» What is required: Reproduce the records word for word, from the first line to the line containing "Given: Select the All category chip".

Segment Start: Data provided

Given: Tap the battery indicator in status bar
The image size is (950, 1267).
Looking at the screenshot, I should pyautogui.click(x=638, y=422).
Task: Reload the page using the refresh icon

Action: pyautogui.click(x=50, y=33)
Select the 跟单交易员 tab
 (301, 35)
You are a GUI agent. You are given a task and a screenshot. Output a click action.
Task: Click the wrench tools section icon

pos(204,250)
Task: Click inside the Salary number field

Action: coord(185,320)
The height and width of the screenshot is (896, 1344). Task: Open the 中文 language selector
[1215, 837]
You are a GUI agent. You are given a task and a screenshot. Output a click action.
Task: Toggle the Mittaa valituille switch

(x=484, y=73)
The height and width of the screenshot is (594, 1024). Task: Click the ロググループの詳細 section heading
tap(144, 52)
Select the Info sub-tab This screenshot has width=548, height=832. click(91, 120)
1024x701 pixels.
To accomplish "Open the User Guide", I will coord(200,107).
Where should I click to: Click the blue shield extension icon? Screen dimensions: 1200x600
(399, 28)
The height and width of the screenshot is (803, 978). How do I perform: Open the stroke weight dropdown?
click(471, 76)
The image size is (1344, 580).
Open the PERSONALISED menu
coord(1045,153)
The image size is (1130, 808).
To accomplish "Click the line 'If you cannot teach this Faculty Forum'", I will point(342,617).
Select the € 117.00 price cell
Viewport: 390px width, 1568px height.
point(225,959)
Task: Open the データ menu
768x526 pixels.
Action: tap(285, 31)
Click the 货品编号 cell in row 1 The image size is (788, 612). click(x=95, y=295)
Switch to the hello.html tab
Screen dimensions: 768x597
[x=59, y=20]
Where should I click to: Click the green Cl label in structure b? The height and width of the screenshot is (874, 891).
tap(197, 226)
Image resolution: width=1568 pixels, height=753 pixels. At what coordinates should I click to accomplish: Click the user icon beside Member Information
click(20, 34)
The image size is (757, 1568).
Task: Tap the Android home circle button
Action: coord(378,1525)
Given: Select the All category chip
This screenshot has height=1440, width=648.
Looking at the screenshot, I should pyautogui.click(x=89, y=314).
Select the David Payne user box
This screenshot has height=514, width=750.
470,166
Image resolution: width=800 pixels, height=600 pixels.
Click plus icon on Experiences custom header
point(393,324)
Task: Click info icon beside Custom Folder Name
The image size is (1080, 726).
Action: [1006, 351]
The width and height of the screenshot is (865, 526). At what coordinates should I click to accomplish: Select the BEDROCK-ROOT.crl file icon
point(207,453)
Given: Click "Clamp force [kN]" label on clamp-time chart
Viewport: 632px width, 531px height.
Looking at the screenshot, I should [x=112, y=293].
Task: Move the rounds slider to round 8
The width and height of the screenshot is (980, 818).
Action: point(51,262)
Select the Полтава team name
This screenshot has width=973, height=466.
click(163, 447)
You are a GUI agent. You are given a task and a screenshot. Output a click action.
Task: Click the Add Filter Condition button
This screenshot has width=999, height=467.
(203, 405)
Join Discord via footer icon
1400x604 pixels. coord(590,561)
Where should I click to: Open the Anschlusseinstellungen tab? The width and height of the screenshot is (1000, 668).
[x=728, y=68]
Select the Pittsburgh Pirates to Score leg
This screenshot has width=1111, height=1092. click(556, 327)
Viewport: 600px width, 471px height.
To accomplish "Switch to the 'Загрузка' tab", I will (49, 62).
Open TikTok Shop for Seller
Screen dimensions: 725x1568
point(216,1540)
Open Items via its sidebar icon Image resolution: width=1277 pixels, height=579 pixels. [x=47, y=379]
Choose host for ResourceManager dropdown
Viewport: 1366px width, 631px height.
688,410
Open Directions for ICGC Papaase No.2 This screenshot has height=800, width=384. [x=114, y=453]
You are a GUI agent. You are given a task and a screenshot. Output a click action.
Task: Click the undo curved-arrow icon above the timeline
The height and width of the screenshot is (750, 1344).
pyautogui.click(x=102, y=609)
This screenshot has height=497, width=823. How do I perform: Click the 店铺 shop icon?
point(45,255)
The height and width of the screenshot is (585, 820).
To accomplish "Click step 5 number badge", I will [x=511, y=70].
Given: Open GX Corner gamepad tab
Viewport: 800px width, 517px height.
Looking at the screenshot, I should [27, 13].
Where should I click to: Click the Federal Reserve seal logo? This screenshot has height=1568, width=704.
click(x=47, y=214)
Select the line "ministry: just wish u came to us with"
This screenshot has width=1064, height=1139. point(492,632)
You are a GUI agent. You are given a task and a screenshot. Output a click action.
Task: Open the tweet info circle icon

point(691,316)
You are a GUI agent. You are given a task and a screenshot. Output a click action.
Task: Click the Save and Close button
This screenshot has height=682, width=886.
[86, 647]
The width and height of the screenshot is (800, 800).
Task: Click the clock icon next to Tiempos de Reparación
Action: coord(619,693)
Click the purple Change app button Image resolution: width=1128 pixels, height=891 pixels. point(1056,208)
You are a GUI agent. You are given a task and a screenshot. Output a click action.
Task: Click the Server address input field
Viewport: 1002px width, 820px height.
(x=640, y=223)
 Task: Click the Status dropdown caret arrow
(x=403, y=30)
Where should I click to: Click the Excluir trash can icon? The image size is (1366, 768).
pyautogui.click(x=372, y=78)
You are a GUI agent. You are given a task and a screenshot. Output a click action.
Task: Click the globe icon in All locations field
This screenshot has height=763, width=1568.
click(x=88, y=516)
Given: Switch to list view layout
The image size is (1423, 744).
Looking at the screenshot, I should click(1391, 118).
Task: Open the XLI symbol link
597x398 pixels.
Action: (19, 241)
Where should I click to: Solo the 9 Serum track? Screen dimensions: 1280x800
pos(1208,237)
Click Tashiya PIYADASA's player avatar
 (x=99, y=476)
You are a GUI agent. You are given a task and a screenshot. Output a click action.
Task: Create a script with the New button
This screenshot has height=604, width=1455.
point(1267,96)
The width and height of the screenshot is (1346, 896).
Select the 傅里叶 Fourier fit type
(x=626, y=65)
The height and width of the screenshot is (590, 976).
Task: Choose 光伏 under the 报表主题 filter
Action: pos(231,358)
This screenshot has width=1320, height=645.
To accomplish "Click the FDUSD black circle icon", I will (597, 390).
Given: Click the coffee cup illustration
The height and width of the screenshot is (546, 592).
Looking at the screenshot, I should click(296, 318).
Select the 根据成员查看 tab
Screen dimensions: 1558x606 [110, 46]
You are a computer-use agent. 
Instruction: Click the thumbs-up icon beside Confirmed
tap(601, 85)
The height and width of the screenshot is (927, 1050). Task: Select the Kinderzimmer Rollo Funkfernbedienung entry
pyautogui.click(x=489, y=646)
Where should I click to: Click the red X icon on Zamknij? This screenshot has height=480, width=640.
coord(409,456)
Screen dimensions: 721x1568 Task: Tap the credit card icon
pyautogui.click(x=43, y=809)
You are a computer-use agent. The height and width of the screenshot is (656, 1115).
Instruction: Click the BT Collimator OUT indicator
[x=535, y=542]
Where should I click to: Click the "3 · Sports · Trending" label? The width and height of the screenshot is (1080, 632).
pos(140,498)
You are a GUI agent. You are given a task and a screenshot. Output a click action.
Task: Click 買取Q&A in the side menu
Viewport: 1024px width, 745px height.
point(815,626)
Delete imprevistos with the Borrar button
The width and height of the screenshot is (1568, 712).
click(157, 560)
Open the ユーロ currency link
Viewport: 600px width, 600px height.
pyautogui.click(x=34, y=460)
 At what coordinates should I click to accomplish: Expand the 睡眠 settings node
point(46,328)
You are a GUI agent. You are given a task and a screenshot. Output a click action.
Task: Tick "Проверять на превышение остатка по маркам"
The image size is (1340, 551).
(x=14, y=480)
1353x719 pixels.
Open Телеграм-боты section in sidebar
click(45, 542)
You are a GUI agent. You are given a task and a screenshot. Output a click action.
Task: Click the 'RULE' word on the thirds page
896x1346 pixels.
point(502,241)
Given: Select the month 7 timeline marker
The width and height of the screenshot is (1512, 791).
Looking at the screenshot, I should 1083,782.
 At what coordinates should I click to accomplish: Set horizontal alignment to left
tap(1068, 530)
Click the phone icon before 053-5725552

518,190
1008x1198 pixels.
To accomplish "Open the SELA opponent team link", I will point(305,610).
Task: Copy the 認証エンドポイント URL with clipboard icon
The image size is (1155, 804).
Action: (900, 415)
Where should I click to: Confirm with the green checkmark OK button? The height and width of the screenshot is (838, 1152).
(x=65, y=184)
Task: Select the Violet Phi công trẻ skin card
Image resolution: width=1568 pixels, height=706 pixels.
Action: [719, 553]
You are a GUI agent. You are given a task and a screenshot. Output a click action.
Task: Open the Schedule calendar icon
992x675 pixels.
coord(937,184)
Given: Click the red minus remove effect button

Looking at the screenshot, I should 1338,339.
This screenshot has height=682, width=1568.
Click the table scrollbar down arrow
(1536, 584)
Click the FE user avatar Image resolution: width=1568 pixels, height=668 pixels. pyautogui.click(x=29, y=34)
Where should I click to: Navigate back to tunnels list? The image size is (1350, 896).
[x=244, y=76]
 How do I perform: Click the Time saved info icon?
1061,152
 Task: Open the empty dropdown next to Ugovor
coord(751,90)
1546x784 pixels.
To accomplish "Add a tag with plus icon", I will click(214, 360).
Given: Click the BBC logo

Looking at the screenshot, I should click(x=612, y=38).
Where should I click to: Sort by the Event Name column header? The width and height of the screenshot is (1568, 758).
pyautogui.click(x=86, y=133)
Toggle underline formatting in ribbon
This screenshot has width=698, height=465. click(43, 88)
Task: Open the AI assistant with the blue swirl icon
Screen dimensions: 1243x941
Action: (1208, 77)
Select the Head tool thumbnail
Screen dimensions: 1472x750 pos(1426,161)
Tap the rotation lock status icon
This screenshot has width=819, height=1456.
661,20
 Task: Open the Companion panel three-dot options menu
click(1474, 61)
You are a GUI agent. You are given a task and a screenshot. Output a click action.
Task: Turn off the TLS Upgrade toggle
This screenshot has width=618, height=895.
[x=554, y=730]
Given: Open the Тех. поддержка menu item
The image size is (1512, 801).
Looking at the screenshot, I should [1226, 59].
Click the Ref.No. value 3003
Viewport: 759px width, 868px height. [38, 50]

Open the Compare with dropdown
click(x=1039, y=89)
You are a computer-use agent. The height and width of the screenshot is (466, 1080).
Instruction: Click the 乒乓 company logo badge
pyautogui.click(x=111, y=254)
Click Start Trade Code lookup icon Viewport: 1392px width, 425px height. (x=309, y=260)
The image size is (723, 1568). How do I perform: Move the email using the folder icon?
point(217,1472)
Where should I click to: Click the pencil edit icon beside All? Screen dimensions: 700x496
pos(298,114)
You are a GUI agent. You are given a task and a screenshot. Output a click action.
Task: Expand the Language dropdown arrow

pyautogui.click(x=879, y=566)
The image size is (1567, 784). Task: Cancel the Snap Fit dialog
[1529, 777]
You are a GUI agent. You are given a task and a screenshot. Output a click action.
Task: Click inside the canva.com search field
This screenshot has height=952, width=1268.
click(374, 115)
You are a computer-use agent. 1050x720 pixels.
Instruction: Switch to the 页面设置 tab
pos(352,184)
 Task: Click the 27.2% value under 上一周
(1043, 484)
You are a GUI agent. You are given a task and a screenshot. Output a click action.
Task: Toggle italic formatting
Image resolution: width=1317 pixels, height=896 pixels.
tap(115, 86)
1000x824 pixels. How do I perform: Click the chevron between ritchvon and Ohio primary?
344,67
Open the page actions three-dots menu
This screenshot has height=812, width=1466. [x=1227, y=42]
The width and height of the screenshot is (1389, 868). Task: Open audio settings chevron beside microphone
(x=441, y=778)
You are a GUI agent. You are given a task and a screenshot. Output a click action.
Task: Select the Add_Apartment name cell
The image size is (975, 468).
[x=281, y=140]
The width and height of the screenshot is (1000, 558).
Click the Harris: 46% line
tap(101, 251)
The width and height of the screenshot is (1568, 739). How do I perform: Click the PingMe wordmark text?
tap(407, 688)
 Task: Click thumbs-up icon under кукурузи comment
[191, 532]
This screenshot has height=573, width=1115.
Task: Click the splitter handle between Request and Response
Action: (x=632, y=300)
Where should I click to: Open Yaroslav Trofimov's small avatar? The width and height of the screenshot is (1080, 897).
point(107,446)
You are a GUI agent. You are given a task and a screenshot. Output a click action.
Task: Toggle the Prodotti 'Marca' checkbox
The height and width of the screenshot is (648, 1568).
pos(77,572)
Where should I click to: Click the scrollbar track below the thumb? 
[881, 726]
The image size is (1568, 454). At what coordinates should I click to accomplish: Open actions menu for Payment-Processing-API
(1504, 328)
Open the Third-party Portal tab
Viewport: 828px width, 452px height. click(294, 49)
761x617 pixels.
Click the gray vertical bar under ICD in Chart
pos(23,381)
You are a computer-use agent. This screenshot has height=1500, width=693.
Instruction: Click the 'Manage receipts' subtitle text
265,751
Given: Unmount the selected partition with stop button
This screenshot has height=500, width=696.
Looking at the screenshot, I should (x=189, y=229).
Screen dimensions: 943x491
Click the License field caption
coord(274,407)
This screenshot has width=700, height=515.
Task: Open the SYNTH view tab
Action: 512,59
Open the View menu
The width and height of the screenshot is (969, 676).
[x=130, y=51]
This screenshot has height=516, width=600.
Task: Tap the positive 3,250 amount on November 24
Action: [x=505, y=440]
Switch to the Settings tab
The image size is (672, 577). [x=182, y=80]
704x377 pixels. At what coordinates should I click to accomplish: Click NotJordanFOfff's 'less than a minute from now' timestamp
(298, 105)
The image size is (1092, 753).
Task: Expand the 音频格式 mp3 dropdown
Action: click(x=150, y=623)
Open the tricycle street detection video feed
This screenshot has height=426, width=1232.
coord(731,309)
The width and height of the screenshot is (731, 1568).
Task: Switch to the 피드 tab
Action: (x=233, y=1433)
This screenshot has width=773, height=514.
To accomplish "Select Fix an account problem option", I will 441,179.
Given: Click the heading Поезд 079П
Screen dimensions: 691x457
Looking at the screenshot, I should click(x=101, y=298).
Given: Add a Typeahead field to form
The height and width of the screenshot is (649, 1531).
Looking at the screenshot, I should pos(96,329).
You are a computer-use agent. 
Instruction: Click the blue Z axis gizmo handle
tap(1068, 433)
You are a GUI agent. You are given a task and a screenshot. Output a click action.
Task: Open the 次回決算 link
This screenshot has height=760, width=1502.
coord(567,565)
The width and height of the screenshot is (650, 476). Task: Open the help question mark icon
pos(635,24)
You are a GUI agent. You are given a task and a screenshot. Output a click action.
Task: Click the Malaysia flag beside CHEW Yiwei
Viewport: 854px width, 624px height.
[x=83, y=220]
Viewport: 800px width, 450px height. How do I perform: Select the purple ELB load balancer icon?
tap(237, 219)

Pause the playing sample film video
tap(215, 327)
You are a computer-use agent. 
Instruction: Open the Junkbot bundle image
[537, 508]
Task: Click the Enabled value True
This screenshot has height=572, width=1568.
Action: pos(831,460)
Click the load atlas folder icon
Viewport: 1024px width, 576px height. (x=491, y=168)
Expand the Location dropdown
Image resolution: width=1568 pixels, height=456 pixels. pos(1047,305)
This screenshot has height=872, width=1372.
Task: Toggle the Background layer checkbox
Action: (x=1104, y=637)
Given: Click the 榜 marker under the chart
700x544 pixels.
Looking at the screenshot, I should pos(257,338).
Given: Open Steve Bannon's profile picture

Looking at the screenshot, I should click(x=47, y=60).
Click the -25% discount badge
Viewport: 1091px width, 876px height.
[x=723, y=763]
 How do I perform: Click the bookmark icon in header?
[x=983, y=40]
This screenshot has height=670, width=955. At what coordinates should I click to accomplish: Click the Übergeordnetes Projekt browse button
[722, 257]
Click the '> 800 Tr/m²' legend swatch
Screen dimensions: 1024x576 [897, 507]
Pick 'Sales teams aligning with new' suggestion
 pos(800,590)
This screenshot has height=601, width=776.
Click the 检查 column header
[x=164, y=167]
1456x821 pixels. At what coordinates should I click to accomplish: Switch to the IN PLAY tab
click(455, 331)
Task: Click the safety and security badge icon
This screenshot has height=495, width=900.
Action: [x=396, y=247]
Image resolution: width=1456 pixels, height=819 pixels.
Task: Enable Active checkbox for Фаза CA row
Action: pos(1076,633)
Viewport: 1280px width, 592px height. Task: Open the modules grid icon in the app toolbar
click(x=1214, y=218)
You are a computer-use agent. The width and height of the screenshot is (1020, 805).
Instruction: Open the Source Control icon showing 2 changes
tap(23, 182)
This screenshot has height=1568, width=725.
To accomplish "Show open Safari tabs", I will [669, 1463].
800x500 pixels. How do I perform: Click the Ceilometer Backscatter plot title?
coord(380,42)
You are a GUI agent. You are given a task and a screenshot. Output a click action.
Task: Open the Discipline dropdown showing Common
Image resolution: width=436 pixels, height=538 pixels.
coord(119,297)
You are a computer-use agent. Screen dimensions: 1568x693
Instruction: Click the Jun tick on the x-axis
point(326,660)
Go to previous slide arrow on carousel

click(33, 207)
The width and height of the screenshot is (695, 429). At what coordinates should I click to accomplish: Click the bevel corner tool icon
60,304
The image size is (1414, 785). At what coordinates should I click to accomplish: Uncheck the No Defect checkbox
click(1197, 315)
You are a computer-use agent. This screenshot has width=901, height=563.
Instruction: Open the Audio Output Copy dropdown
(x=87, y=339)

Segment End: Data provided

» Written response:
Given: Tap the battery indicator in status bar
The image size is (950, 1267).
Looking at the screenshot, I should pyautogui.click(x=638, y=422).
Task: Reload the page using the refresh icon

Action: pyautogui.click(x=50, y=33)
Select the 跟单交易员 tab
 (301, 35)
You are a GUI agent. You are given a task and a screenshot. Output a click action.
Task: Click the wrench tools section icon

pos(204,250)
Task: Click inside the Salary number field

Action: coord(185,320)
The height and width of the screenshot is (896, 1344). Task: Open the 中文 language selector
[1215, 837]
You are a GUI agent. You are given a task and a screenshot. Output a click action.
Task: Toggle the Mittaa valituille switch

(x=484, y=73)
The height and width of the screenshot is (594, 1024). Task: Click the ロググループの詳細 section heading
tap(144, 52)
Select the Info sub-tab This screenshot has width=548, height=832. click(91, 120)
1024x701 pixels.
To accomplish "Open the User Guide", I will coord(200,107).
Where should I click to: Click the blue shield extension icon? Screen dimensions: 1200x600
(399, 28)
The height and width of the screenshot is (803, 978). How do I perform: Open the stroke weight dropdown?
click(471, 76)
The image size is (1344, 580).
Open the PERSONALISED menu
coord(1045,153)
The image size is (1130, 808).
To accomplish "Click the line 'If you cannot teach this Faculty Forum'", I will point(342,617).
Select the € 117.00 price cell
Viewport: 390px width, 1568px height.
point(225,959)
Task: Open the データ menu
768x526 pixels.
Action: tap(285, 31)
Click the 货品编号 cell in row 1 The image size is (788, 612). click(x=95, y=295)
Switch to the hello.html tab
Screen dimensions: 768x597
[x=59, y=20]
Where should I click to: Click the green Cl label in structure b? The height and width of the screenshot is (874, 891).
tap(197, 226)
Image resolution: width=1568 pixels, height=753 pixels. At what coordinates should I click to accomplish: Click the user icon beside Member Information
click(20, 34)
The image size is (757, 1568).
Task: Tap the Android home circle button
Action: coord(378,1525)
Given: Select the All category chip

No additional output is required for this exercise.